INFORMATION GIVEN:
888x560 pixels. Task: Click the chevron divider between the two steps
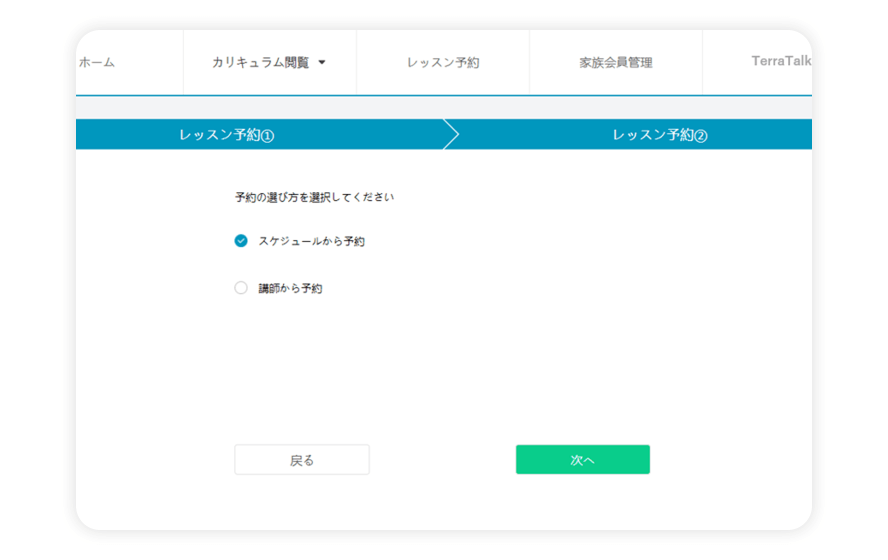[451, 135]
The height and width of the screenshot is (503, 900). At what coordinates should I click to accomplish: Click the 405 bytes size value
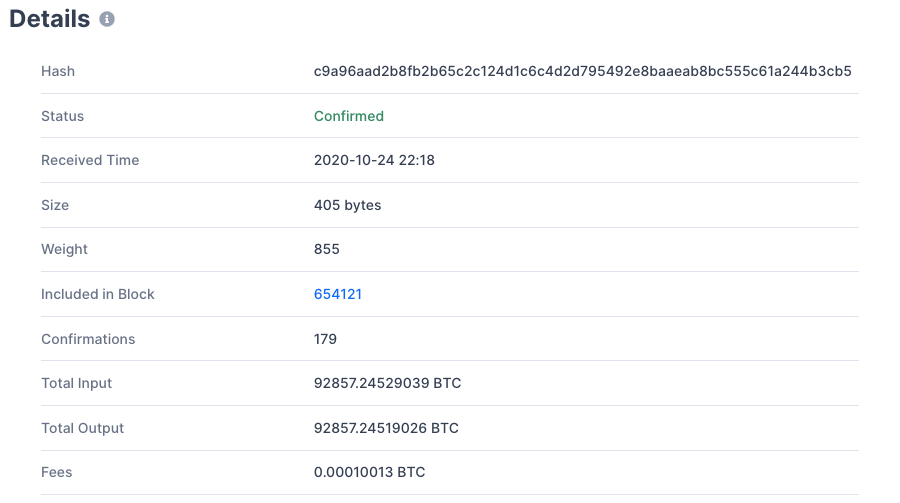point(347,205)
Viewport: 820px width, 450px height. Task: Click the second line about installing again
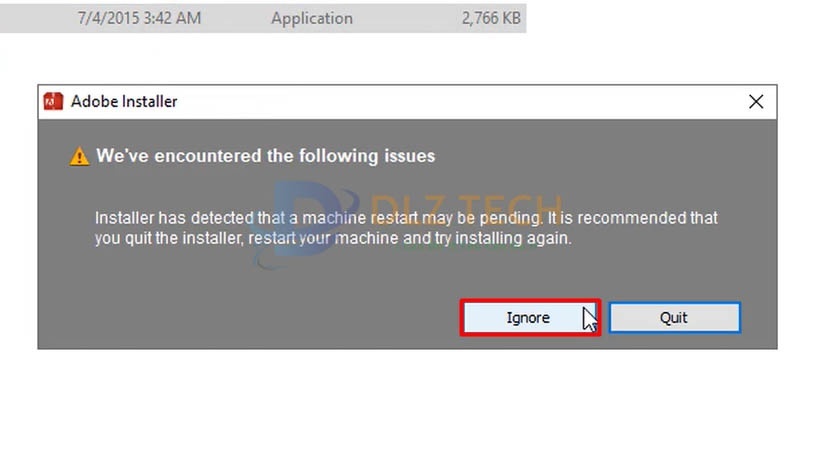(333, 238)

WORK REQUIRED: Retype precisely, and only, the lines from the one holding "Viewport: 820px width, 450px" through the final line of the data above, with the pictures omitted.

RESULT:
Viewport: 820px width, 450px height. Task: Click the second line about installing again
(333, 238)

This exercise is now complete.